* [The problem] Drop the pictures; give again exactly the lines from the one holding "Task: Click the Upload photos button" through the end of the data.

:: Information given

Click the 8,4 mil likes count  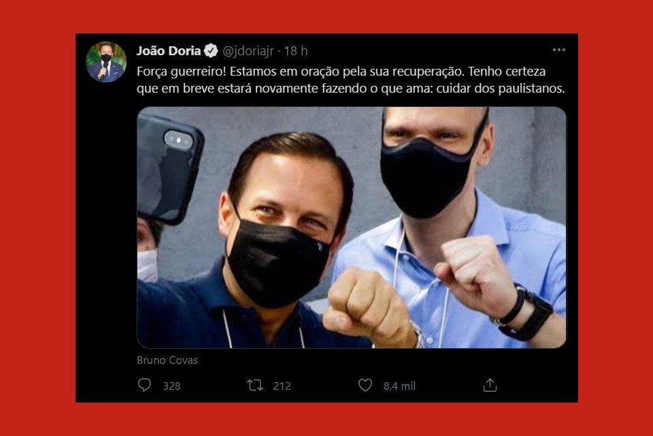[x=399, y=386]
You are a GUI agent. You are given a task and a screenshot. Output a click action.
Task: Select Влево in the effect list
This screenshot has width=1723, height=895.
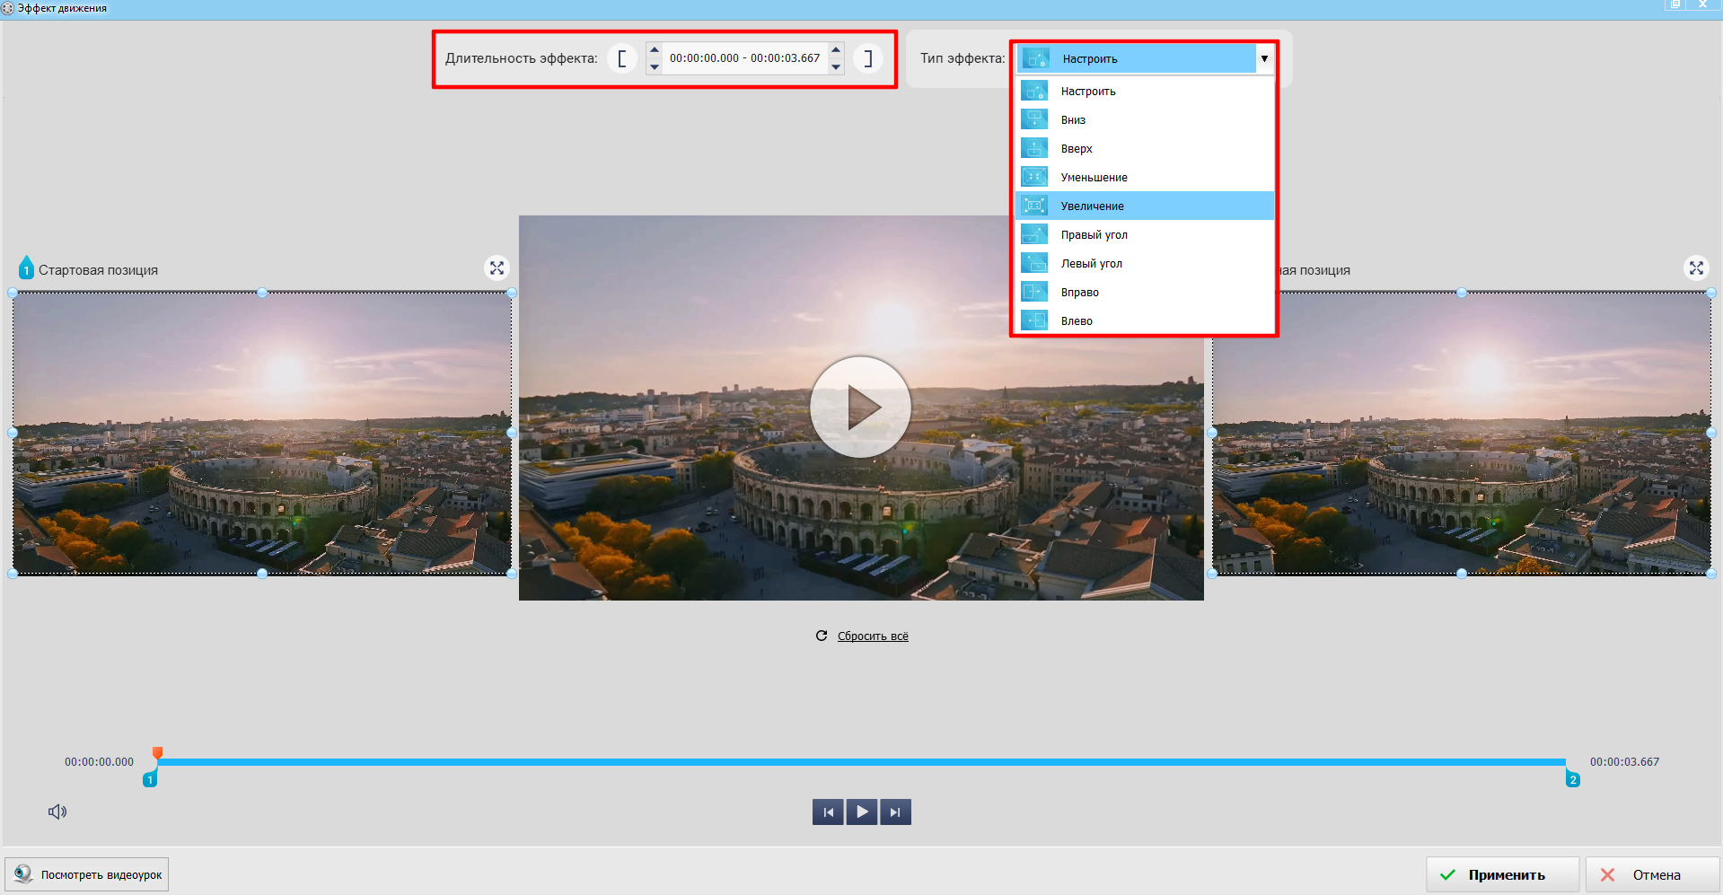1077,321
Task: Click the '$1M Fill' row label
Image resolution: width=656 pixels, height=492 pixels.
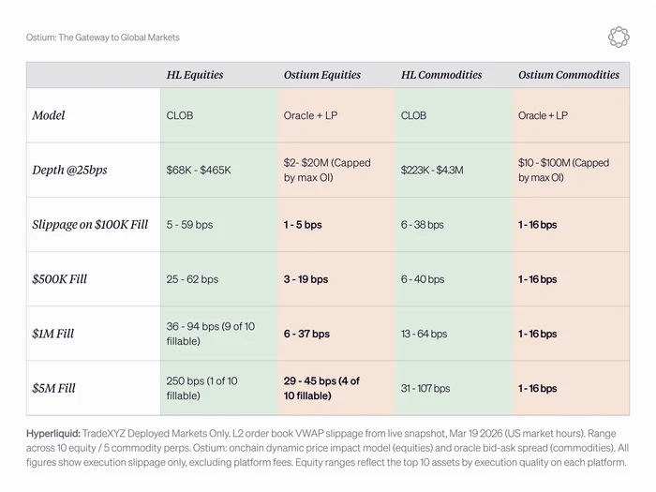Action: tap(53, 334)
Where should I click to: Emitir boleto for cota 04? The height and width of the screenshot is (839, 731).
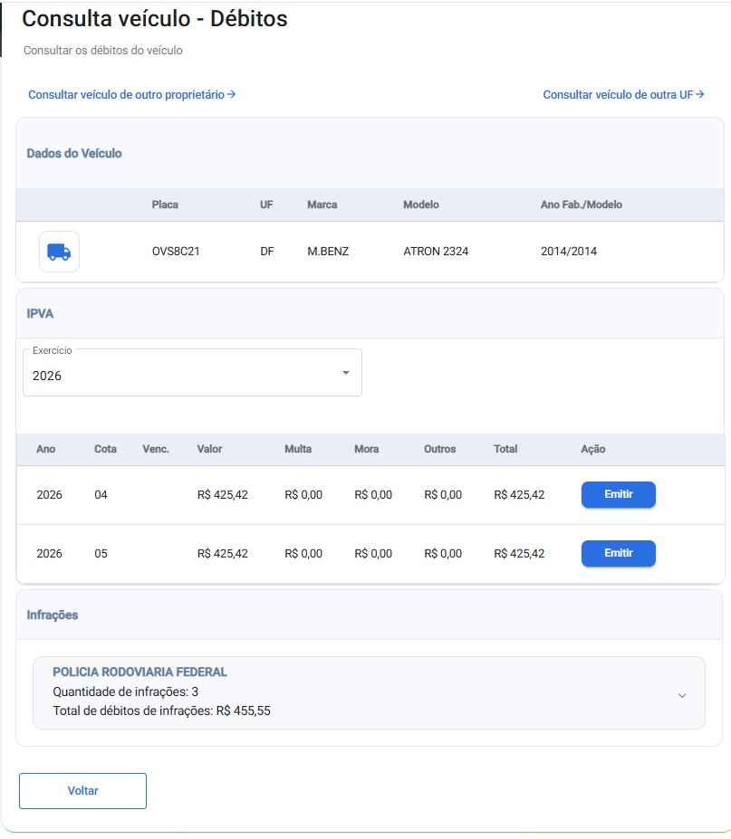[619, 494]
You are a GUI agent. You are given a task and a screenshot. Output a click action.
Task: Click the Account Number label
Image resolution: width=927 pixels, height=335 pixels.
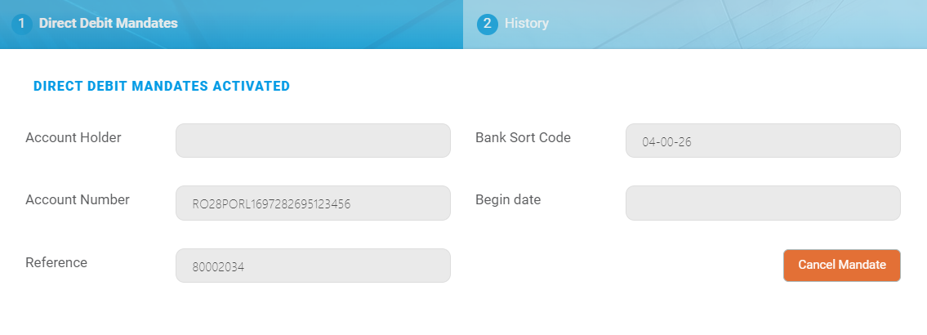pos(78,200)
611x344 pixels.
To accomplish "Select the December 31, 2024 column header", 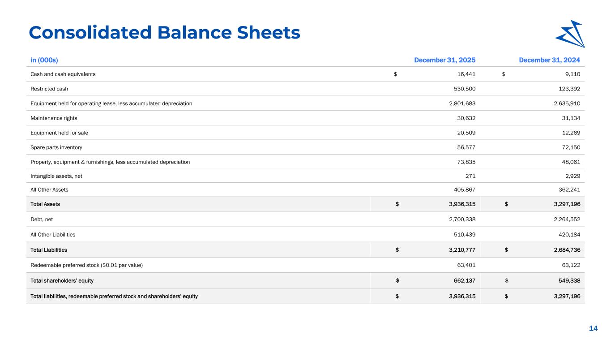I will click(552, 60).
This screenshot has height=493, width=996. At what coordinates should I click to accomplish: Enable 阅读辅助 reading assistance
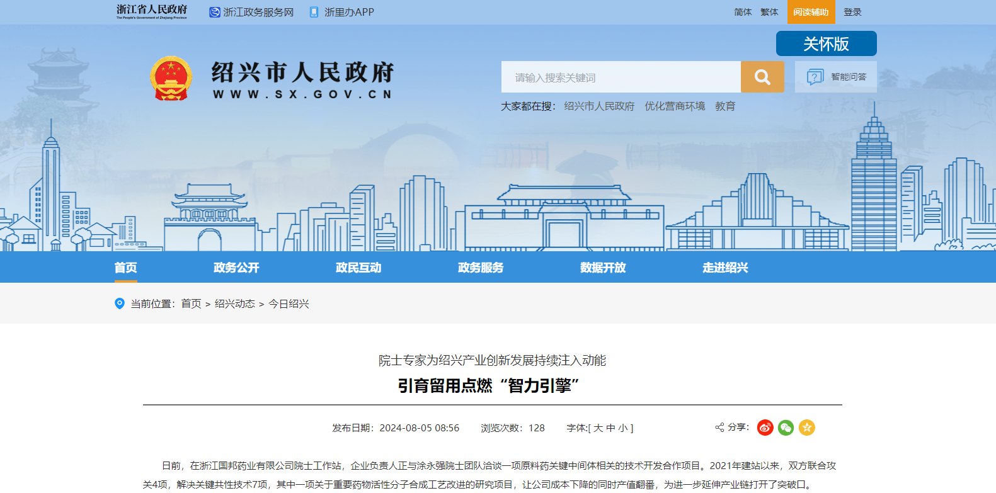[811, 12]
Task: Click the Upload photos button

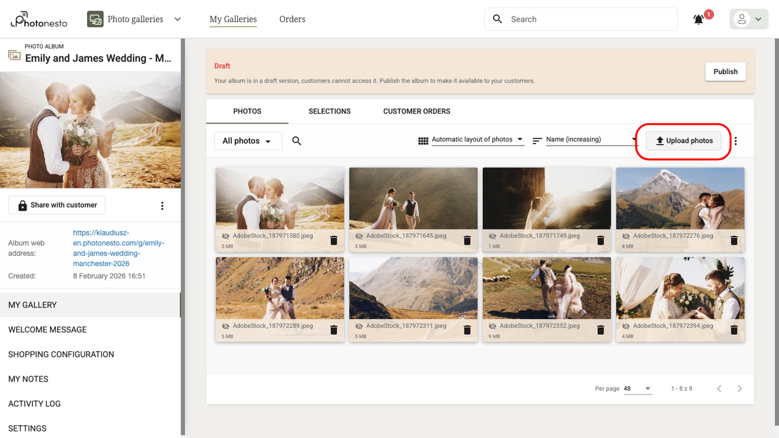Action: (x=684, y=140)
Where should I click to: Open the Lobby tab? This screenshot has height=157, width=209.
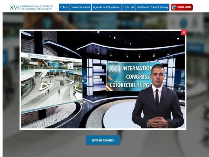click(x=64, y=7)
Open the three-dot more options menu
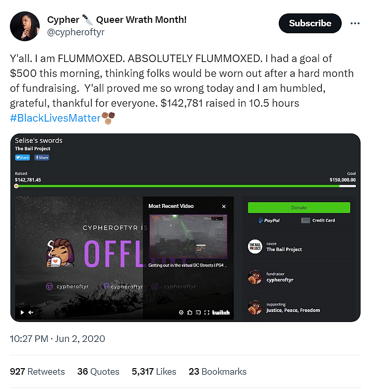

::::

* [Response]
Task: Click the Upload photos button

Action: (x=684, y=140)
Where should I click to: Open the Lobby tab? This screenshot has height=157, width=209.
click(x=64, y=7)
Open the three-dot more options menu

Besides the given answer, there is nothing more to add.